Available records below:
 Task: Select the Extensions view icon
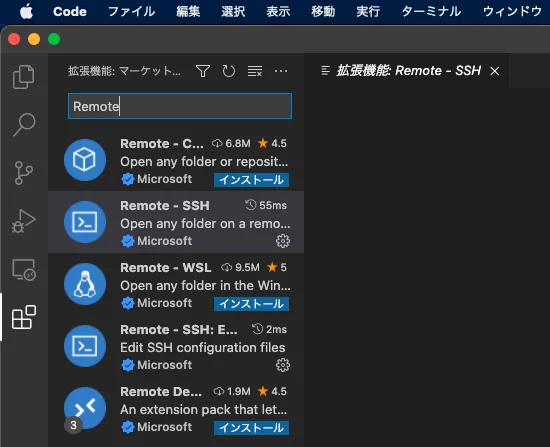click(x=24, y=317)
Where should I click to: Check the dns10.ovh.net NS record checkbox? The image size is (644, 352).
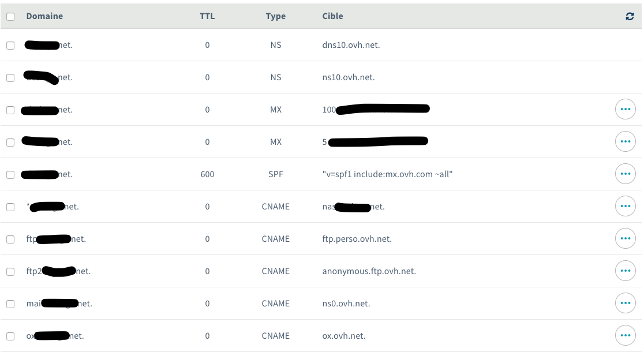point(10,45)
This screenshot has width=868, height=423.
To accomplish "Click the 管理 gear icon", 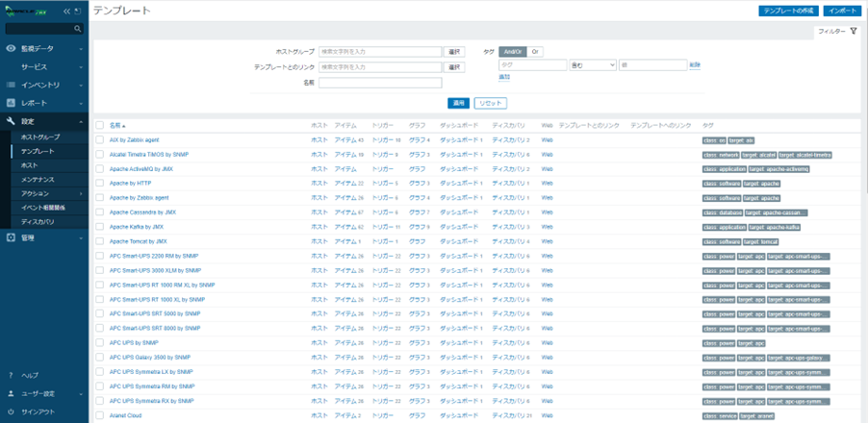I will (11, 237).
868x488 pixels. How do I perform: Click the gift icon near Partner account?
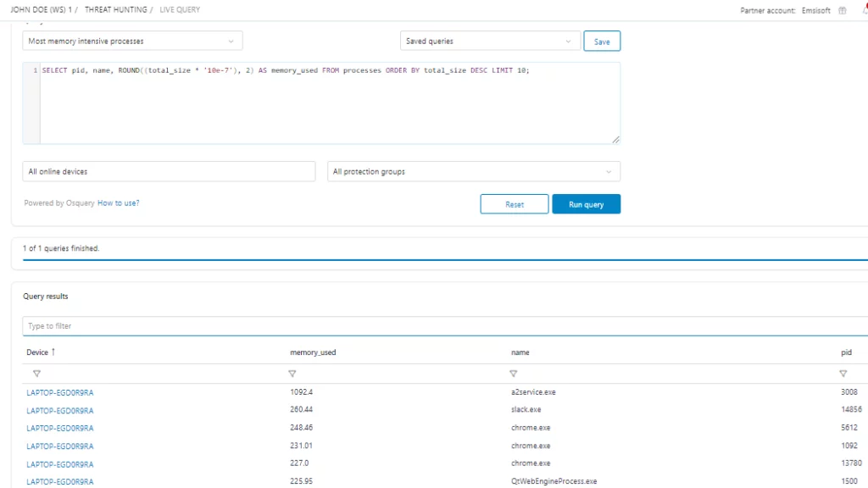[x=842, y=11]
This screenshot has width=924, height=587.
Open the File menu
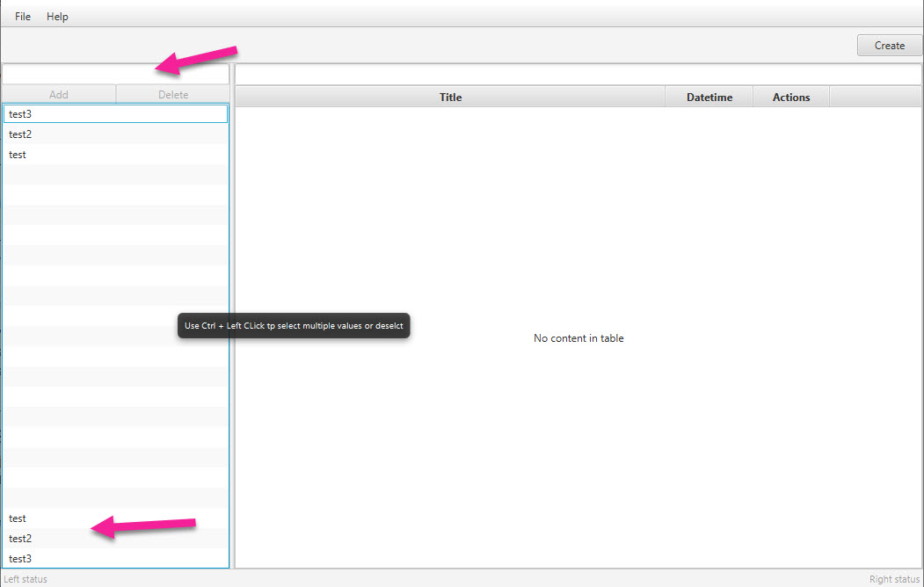21,16
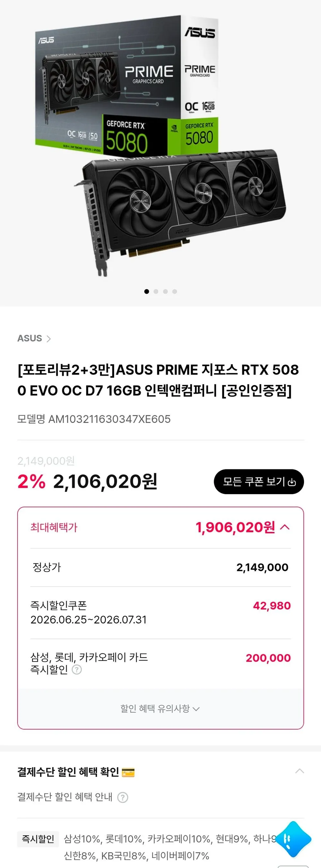Tap the 최대혜택가 1,906,020원 price
Image resolution: width=321 pixels, height=868 pixels.
(235, 527)
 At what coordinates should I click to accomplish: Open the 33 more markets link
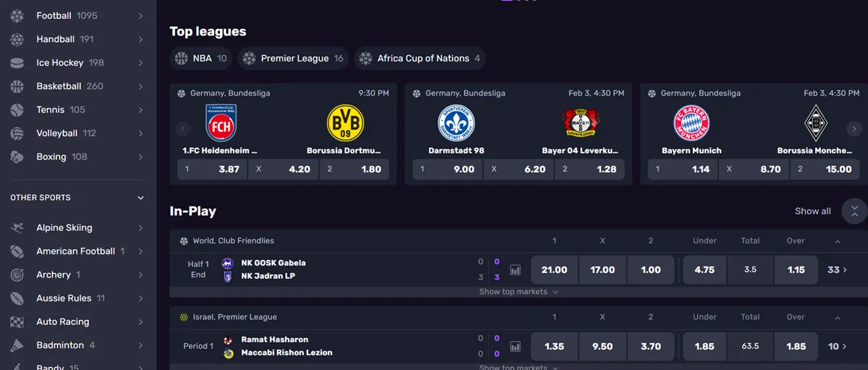[837, 270]

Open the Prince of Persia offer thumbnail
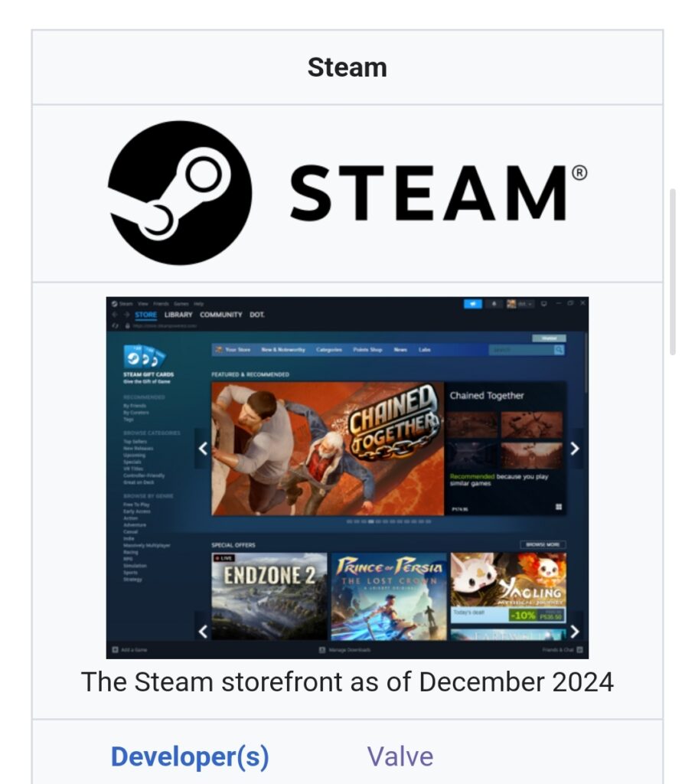coord(389,596)
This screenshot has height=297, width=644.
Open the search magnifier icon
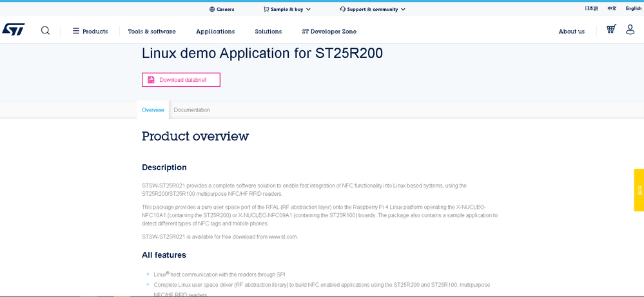pyautogui.click(x=45, y=30)

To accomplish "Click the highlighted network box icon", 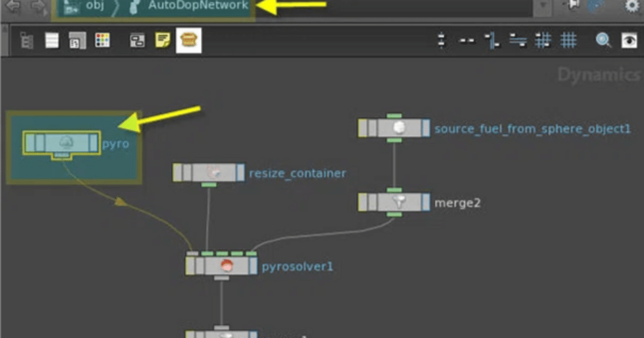I will (x=189, y=40).
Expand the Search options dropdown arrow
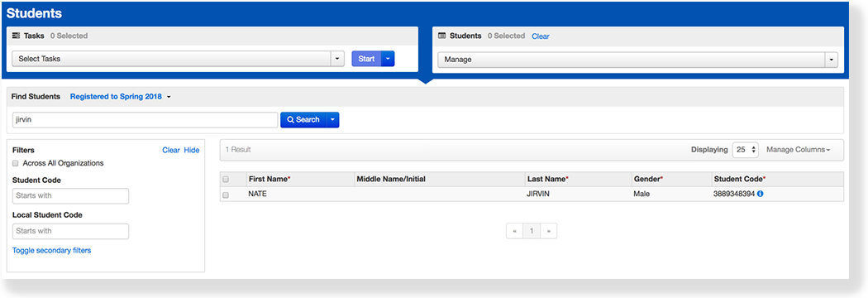 click(332, 120)
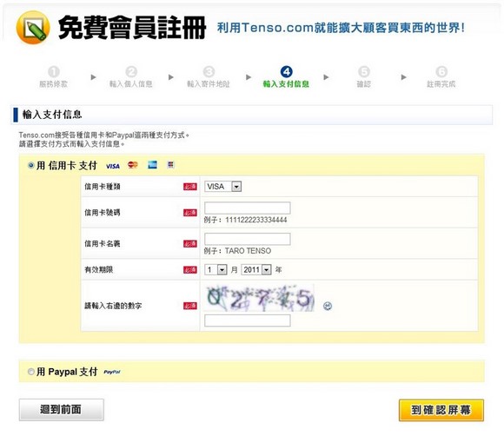Image resolution: width=504 pixels, height=436 pixels.
Task: Go to step 5 確認
Action: tap(363, 77)
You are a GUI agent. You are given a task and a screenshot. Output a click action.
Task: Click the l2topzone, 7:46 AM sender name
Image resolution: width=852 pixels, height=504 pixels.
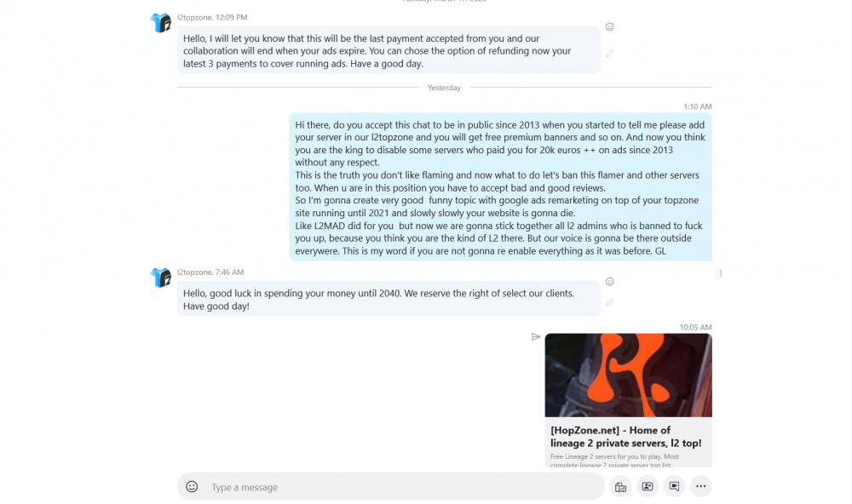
End of Available records.
■ **The problem**
Scan the entries above for the word "screenshot", then copy every line in which it occurs.

■ **Result for this task**
This screenshot has width=868, height=423.
This screenshot has width=924, height=587.
This screenshot has height=297, width=644.
You are a GUI agent. You are given a task and a screenshot. Output a click action.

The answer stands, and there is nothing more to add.